-- Records supplied start --

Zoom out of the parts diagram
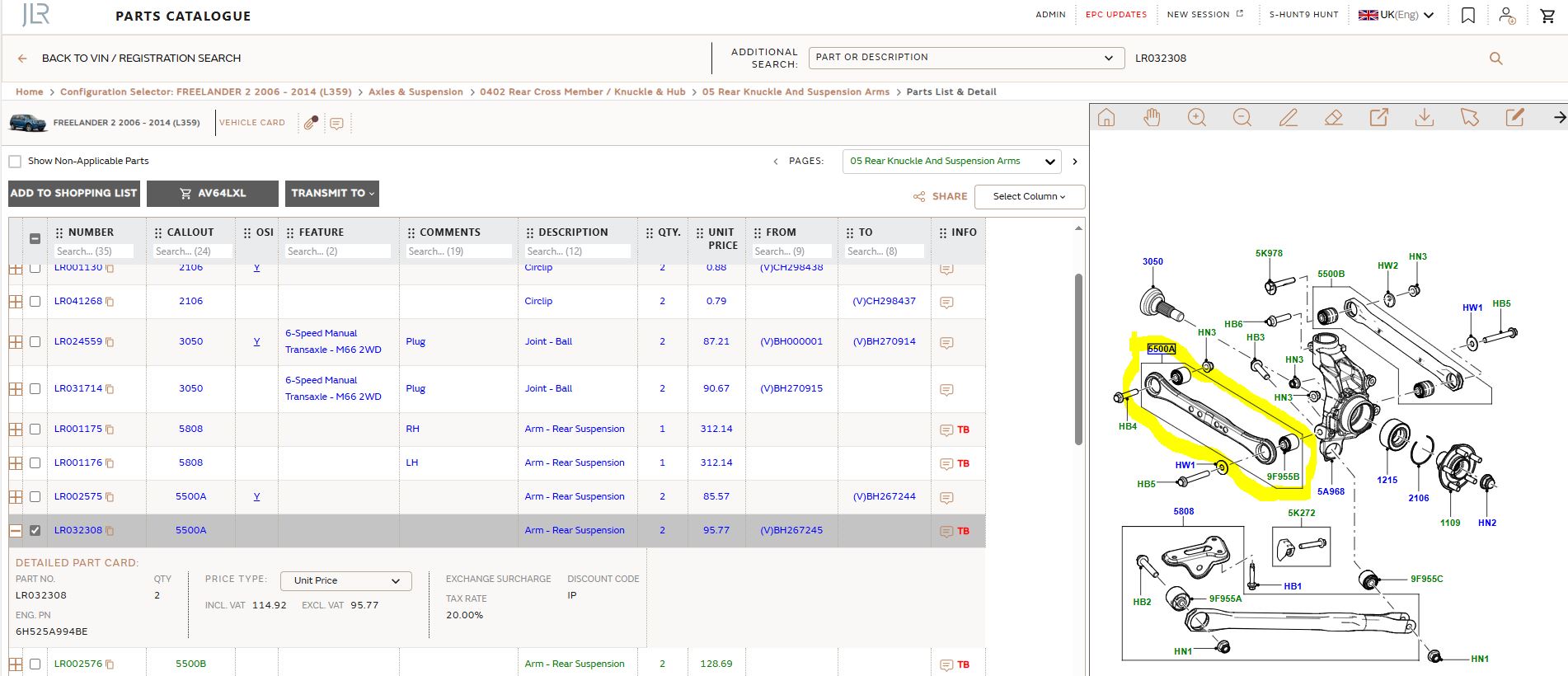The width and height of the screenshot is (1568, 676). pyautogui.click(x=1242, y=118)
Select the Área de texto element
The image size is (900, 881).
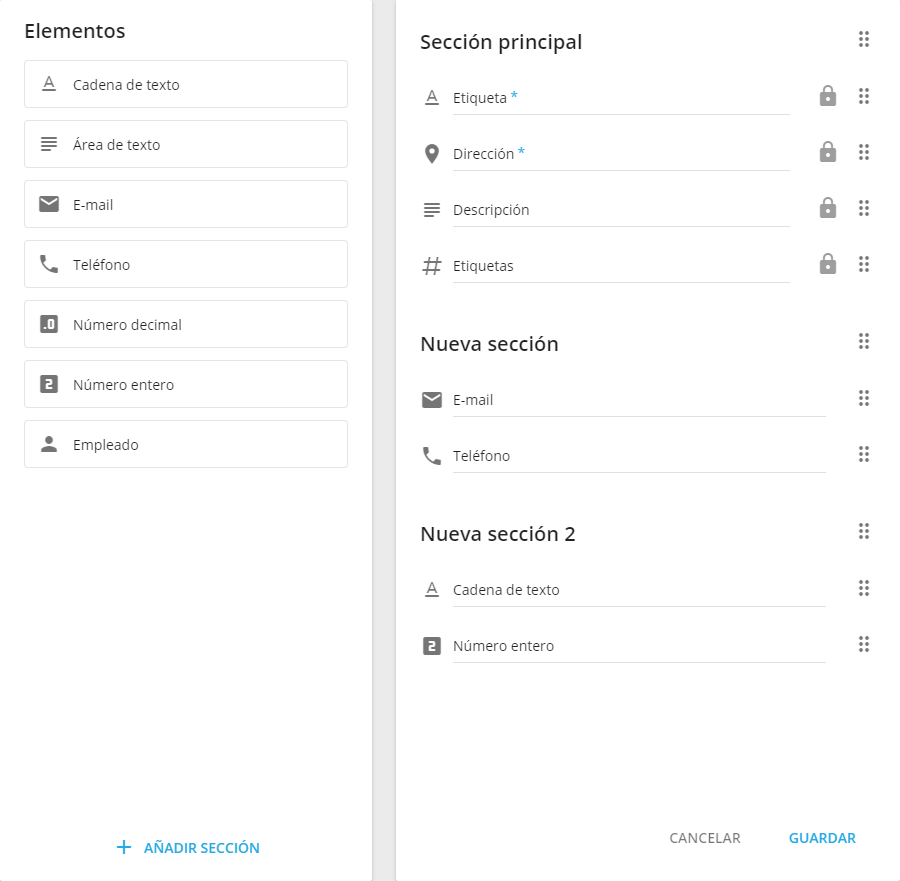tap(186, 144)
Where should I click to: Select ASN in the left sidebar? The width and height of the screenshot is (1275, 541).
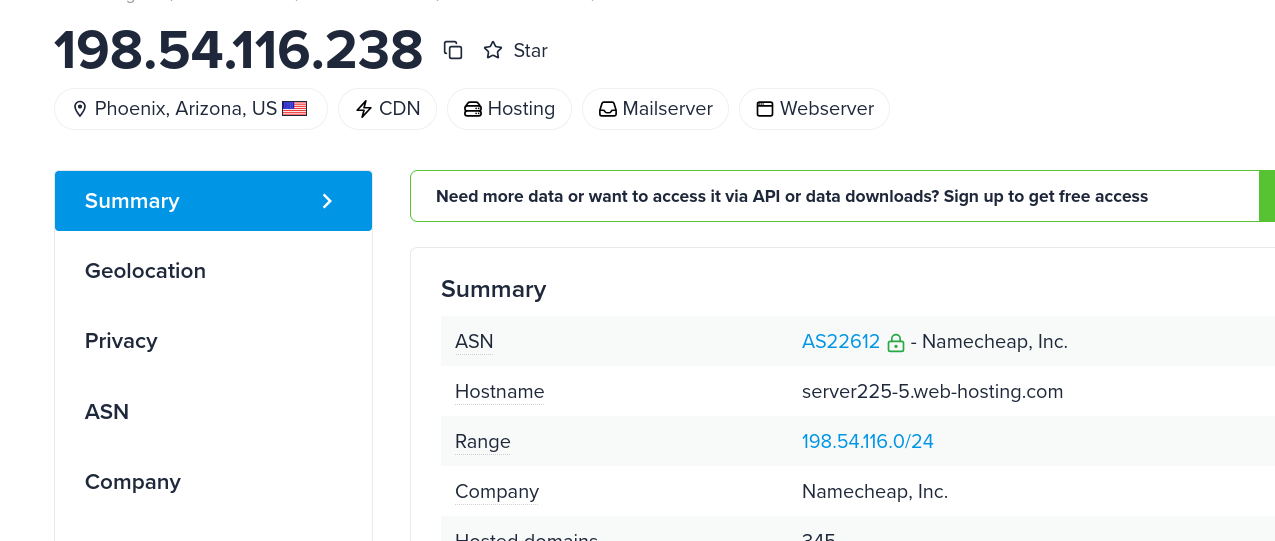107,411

-- Records supplied end --
-- Records supplied start --

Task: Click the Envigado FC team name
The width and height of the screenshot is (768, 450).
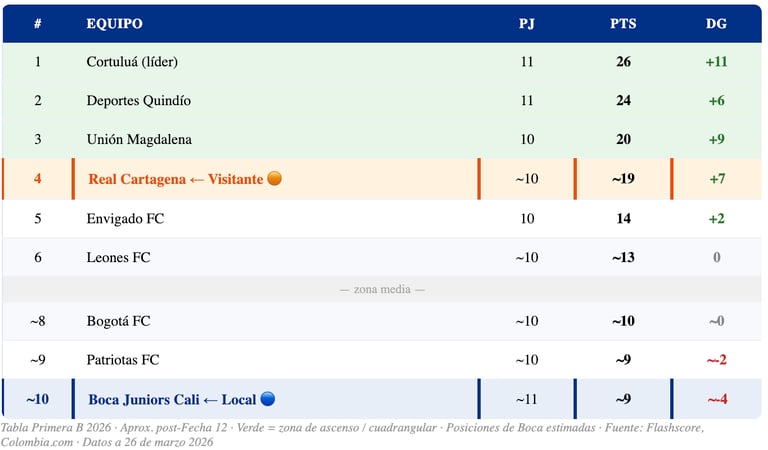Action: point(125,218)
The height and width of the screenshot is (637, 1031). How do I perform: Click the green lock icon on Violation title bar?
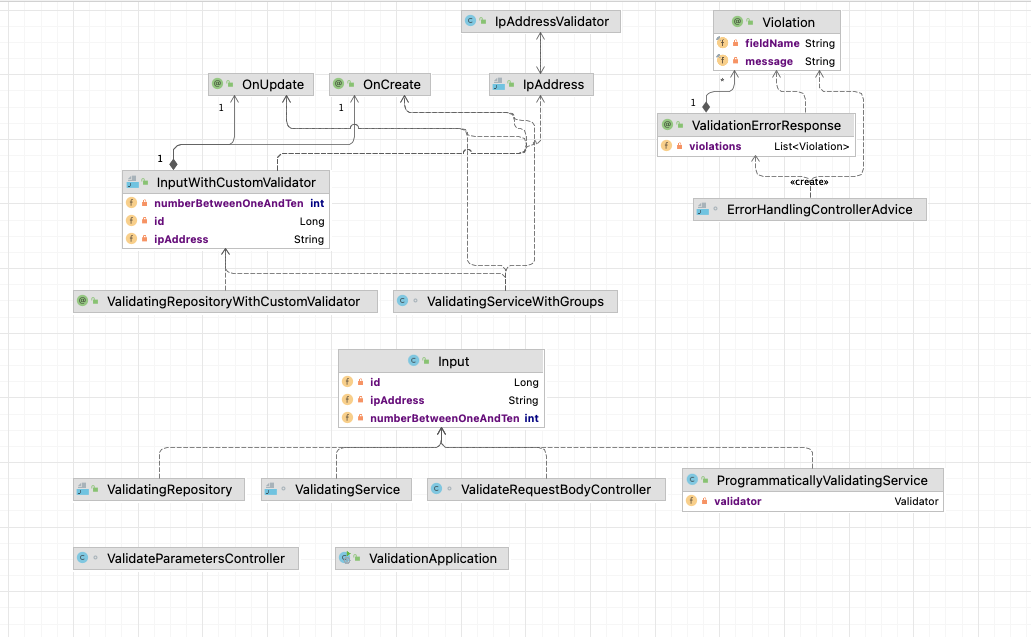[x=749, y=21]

-- Records supplied end --

§ Exercise details
Rewrite the part of the listing starting with the line with "Zoom out of the parts diagram" and going on through the line with "tap(186, 144)", putting "schematic" in place of "diagram" and keeping everything else the same. Leave out the pictures.

§ Exercise response
Zoom out of the parts schematic
The width and height of the screenshot is (1568, 676). pyautogui.click(x=1242, y=118)
Select the Área de texto element
The image size is (900, 881).
tap(186, 144)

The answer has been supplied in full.